Session 6: Run analysis / annotation in IMP3

In this part of the course, we will use the analysis module of the IMP3 pipeline and have a look at the output.

In this session, you can use the IMP3 installation on crunchomics and the example data.

Warning

If you haven’t set up your conda enviroment yet, do the set up as described in the first session now.

Data

In this session, you can use the small files prepared on crunchomics:

cd /zfs/omics/projects/metatools/SANDBOX/Metagenomics101/EXAMPLE_DATA
ls FILTERED_READS
ls ASSEMBLY
ls ALIGNMENTS

Running annotation within IMP3

We start with the assembly from last week. In addition, we need the processed reads - the IMP3 analysis will already return the numbers of reads mapping to each functional feature we found. You also need an appropriate configuration file. In this config file, you set that you don’t want to do preprocessing, assembly and taxonomy, but that you want to do analysis and some summary. You set the input to already preprocessed files and choose an output directory. Here’s an example: There is a config file which you can copy to your ~/personal folder.

cd ~/personal
cp /zfs/omics/projects/metatools/SANDBOX/Metagenomics101/06_annotation/test_annotation.config.yaml annotation.reads.config.yaml

This config will work as is, but you could change the input to your own data.

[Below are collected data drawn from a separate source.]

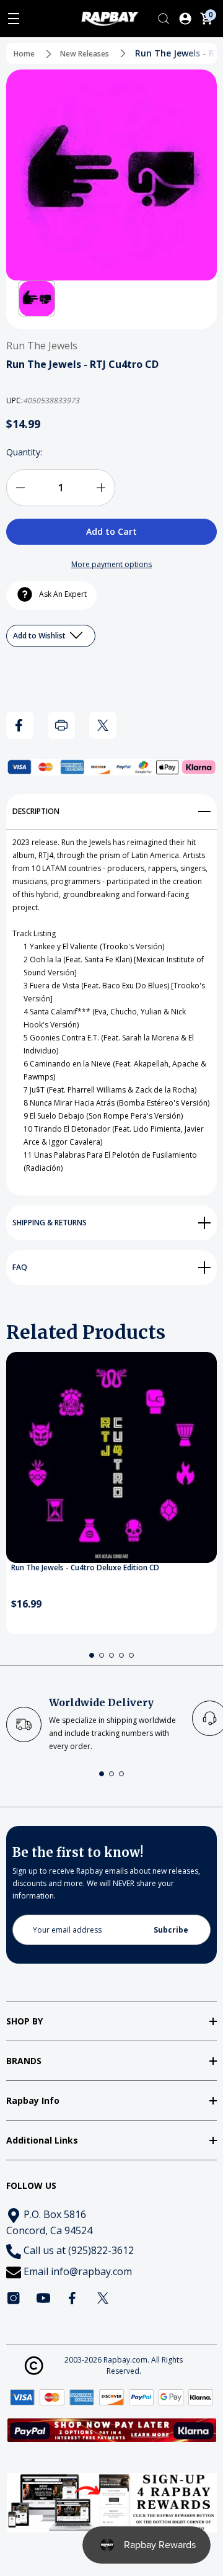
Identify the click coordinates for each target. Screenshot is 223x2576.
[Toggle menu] (13, 18)
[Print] (61, 725)
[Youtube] (43, 2298)
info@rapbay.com (91, 2271)
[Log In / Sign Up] (185, 18)
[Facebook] (19, 725)
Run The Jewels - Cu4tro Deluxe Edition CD (85, 1568)
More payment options (111, 564)
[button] (37, 298)
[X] (102, 725)
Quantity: (24, 452)
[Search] (163, 18)
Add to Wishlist (40, 635)
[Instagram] (13, 2298)
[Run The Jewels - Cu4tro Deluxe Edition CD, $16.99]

First, you should always perform a dry run to detect potential problems in your configuration file.

cd ~/personal
/zfs/omics/projects/metatools/TOOLS/IMP3/runIMP3 -d annotation.reads.config.yaml

If the dry-run was successful, you’re set to submit the test run to the compute nodes. Remember, you can commit you job to the cluster like so:

sinfo -o "%n %e %m %a %c %C"
/zfs/omics/projects/metatools/TOOLS/IMP3/runIMP3 -c -r -n RANN -b omics-cn002 annotation.reads.config.yaml

As always, you can check the status in the output folder and by checking the slurm queue for your user name.

squeue -u YourUserID

Once the run is done, you will have a directory Analysis in your new output directory, which holds the analysis results in annotation. IMP3 also maps the reads back to that assembly, because we supplied the reads and not an alignment.

Check out the outputs .

Another option

The config file in /zfs/omics/projects/metatools/SANDBOX/Metagenomics101/06_annotation/test_annotation2.config.yaml shows how to use an alignment (.bam) file instead of read input and uses different databases.